> **HOW TO COMPLETE THIS TASK**:
Could you copy out the passage on avoiding AI bias word for word, from "Use technology to" to "trace decision-making processes."?

> **TEXT BLOCK**:

==*==

Leverage design thinking
Whether companies build AI in-house or purchase a commercial tool, it behooves them to craft solutions using design thinking, which can help account for potential biases in their algorithms, up front, says Shelley Evenson, managing director of Accenture’s Fjord design consultancy. And while internal apps that use weather and social media signals to forecast sales or product demand don’t have the potential for harm that those portending a direct impact on employees and customers, bringing empathy into the process of designing technology is a good approach.
Use technology to weed out bias
Corporate AI developers must also be trained to test for and remediate systems that unintentionally encode bias that treats users or other affected parties unfairly. Companies may also leverage tools that detect how data variables may be correlated with sensitive variables — such as age, sex, or race — and methods for auditing and explaining how machine learning algorithms generate their outputs. For example, Srivistava says that companies can insert digital “breadcrumbs” into algorithms to trace decision-making processes.
Be transparent about your use of AI
Companies can help build trust with stakeholders by being transparent about their use of AI. For instance, rather than masquerade as humans (as many chatbots still do today), intelligent agents should identify themselves as such, Schatsky says. Companies should also disclose the use of automated decision systems that affect customers. Where possible, companies should clearly explain what data they collect, what they do with it, and how that usage affects customers.

==*==

> **INPUT DATA**:
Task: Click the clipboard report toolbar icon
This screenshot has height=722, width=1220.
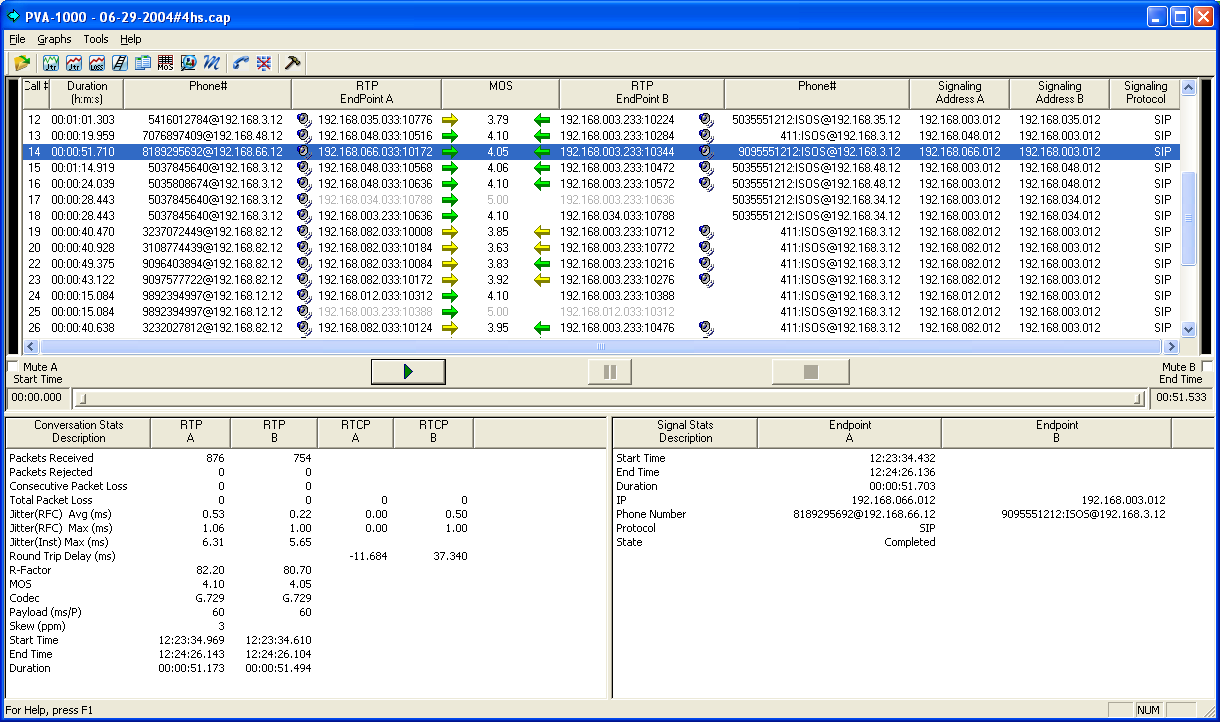Action: [142, 63]
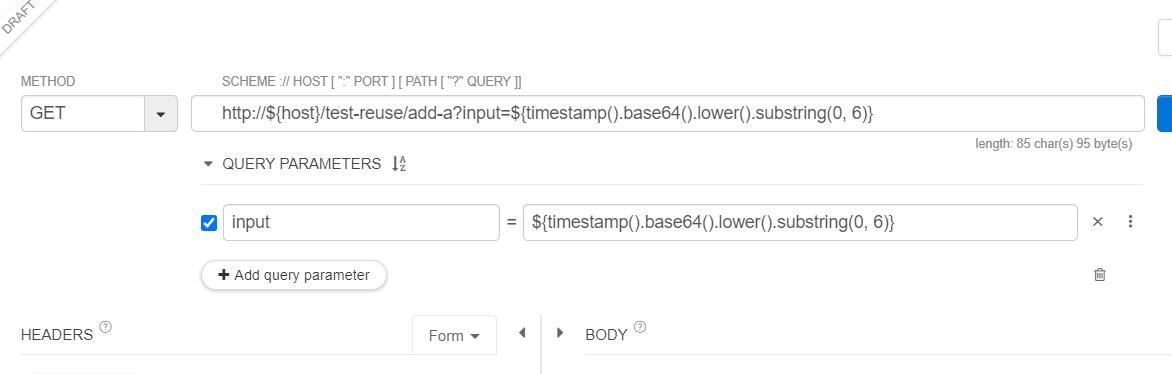Open HEADERS help question mark icon

coord(105,327)
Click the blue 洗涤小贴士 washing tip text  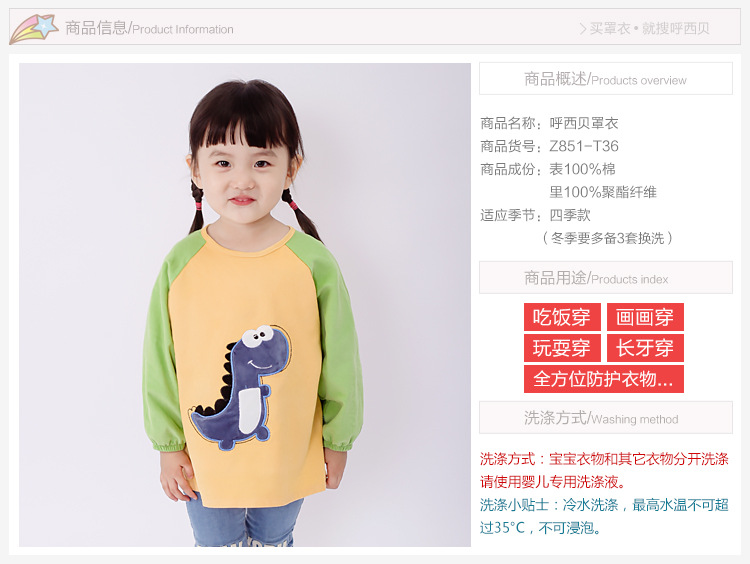604,516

==*==

> **THE ANSWER**:
Use technology to weed out bias
Corporate AI developers must also be trained to test for and remediate systems that unintentionally encode bias that treats users or other affected parties unfairly. Companies may also leverage tools that detect how data variables may be correlated with sensitive variables — such as age, sex, or race — and methods for auditing and explaining how machine learning algorithms generate their outputs. For example, Srivistava says that companies can insert digital “breadcrumbs” into algorithms to trace decision-making processes.